"¡No nos pongamos nerviosos! ¡Vuelvan a sus equipos! ¡Suboficiales, contengan a sus hombres!" Li Xu gritaba al caos en el campo. Ruan Hongji debía reunir y consolidar a las tropas, no atacar personalmente, o el campamento se desmoronaría.
"¡Vale, hagamos lo que podamos!" Li Xu sonrió amargamente. Se inclinó para coger una arqueta y un carretel de flechas dejadas atrás por otro soldado, y corrió hacia la puerta principal del campamento.
"Suboficiales, contengan a sus hombres; suboficiales, reciten a su tropa; capitán de la tribu, reúnan a su gente!" Las voces de Yuan Tong y Qin Paonig resonaron detrás de Li Xu. Todos eran buenos amigos, y aunque no podían luchar junto con los enemigos, podían ayudar al ejército tranquilizándolos antes de huir.
En poco tiempo, Ruan Hongji se enfrentaba a los atacantes con sus soldados. El enemigo era numeroso, pero el hecho de que la mayoría lo fue interceptada y asesinada por Ruan Hongji dejó a sólo tres enemigos. Uno intentó asaltar desde la flanquea atrás, pero Zhou Zini y Zhang Dewu lo detuvieron.
Zhou Zini era un noble que aspiraba a obtener un título, y no había aprendido el arte de la guerra; Zhang Dewu solo podía manejar una cuchilla. En poco tiempo, sus coordinaciones se rompieron, y los enemigos se aprovecharon de ello para atacar con ferocidad.
Justo cuando el asaltante sonreía al ver su oportunidad, Ruan Hongji golpeó con su lanza, envolviéndolo todo.
"Clang!" El cuchillo fue desviado por la lanza, y antes de que pudiera reaccionar, Ruan Hongji lo atravesó.
"¡También eres experto en tiro! Vete con un cien caballos." Li Xu gritó mientras volvía a su posición. Con una patada al flanco del negro viento, llevó a sus cien hombres al interior de la ciudad.
En las calles, pequeños grupos de soldados negros quemaban casas y edificios en el oscuro amanecer. El auxilio de Wu Wenxu con sus quinientos hombres luchaba en la oscuridad contra los asaltantes, mientras gritos y disparos resonaban por todas partes.
Li Xu no tenía tiempo para preocuparse, liderando a sus compañeros entrenados hacia el palacio del Príncipe Tang. Era la única solución que encontraron rápidamente: con tanques enemigos en la ciudad, los atacantes eran limitados; si Li Xu y Ruan Hongji se desorganizaban, jugarían justo al favor de sus oponentes.

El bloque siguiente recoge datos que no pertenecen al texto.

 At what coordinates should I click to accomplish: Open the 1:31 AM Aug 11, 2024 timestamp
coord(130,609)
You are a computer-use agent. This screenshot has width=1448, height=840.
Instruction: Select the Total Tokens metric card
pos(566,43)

Ruan Hongji asintió sin decir nada. Li Xu tenía razón. Si el granero era incendiado, según las leyes del Gran Trino y los hábitos actuales del emperador, la familia Li Yuan no escaparía indemne a su destino. Pensándolo, revisó a su alrededor, abrió el camino a Tao Keduotis y su gente en las puertas del campamento.
"El Príncipe Tang también es experto en tiro!" Li Xu gritó mientras se alejaba, con un cien-caballeros de la Tribu Tigre.

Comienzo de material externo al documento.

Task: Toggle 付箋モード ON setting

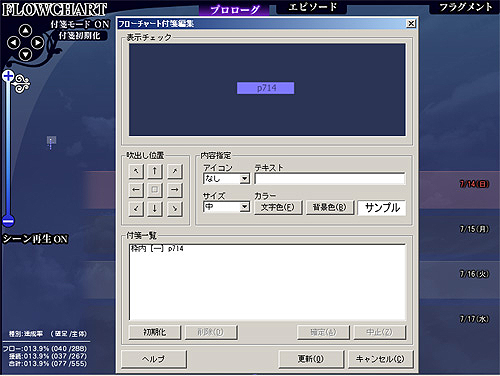Action: (80, 24)
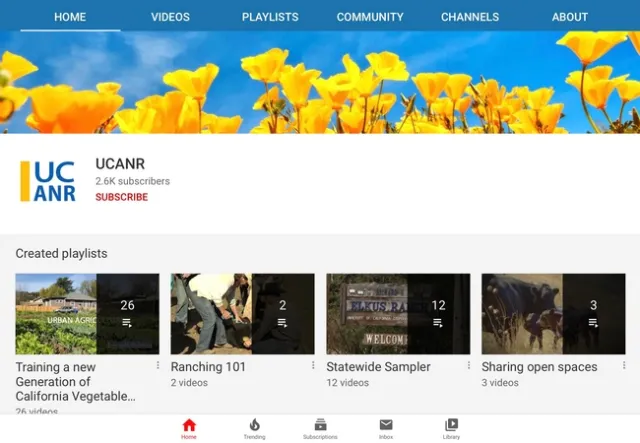
Task: Open the Library icon
Action: (x=451, y=428)
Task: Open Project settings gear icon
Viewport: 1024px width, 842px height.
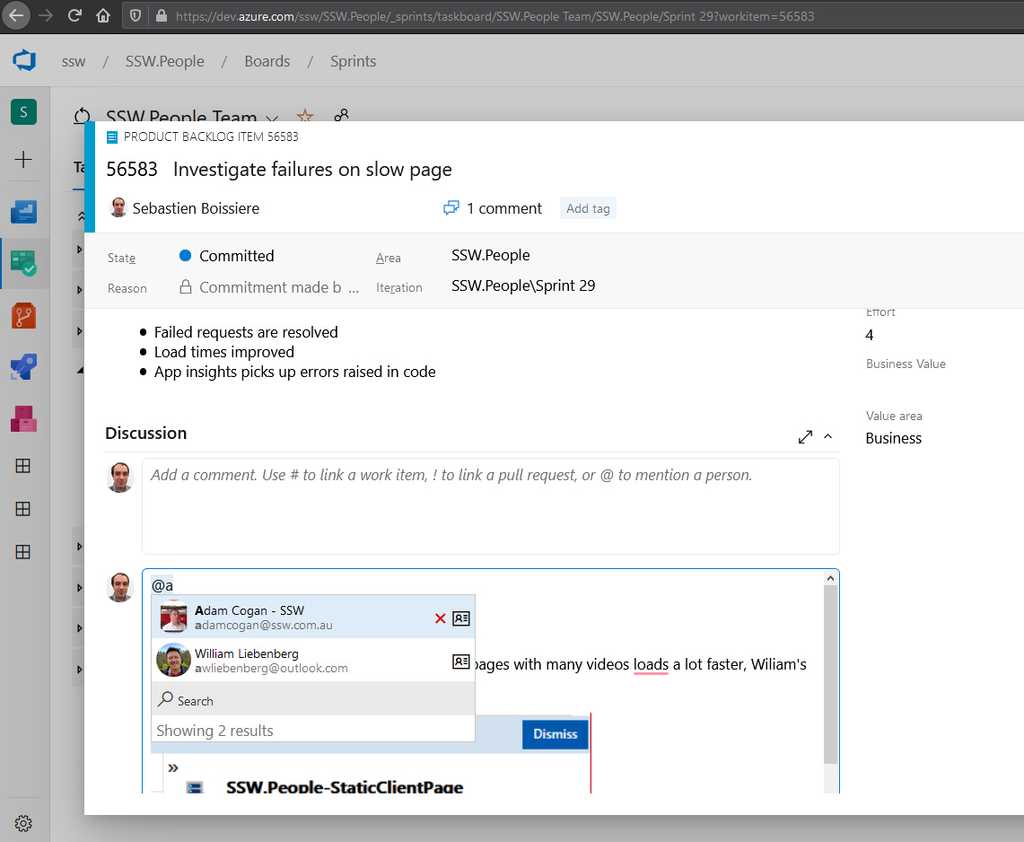Action: [x=24, y=823]
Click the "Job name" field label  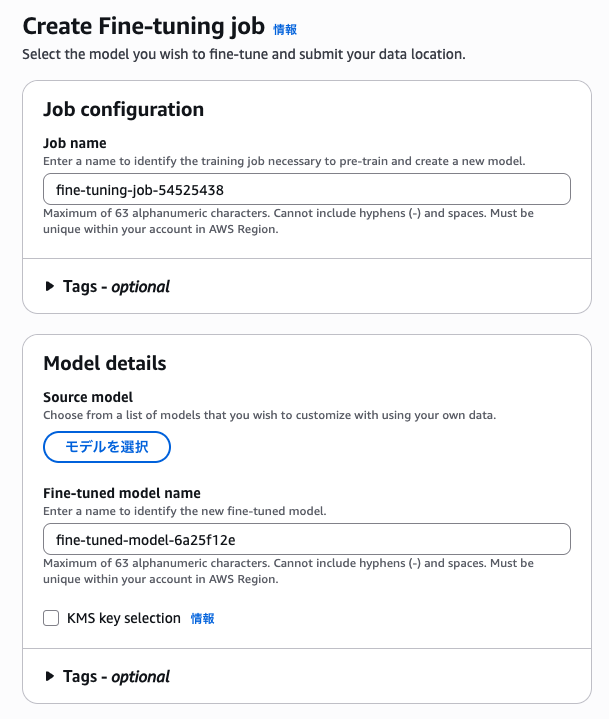click(x=75, y=143)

En las calles, los soldados negros intentaban incendiar casas y edificios. El auxilio enviado por Wu Wenxu luchaba contra ellos en la oscuridad, pero el caos reinaba mientras las voces de piedad y dolor se elevaban. Li Xu llevó a sus hombres hacia el palacio del Príncipe Tang, su único plan para ese momento: con tanques enemigos dentro de la ciudad, los atacantes eran limitados; si Li Xu y Ruan Hongji se desorganizaban, jugarían justo al favor de sus oponentes.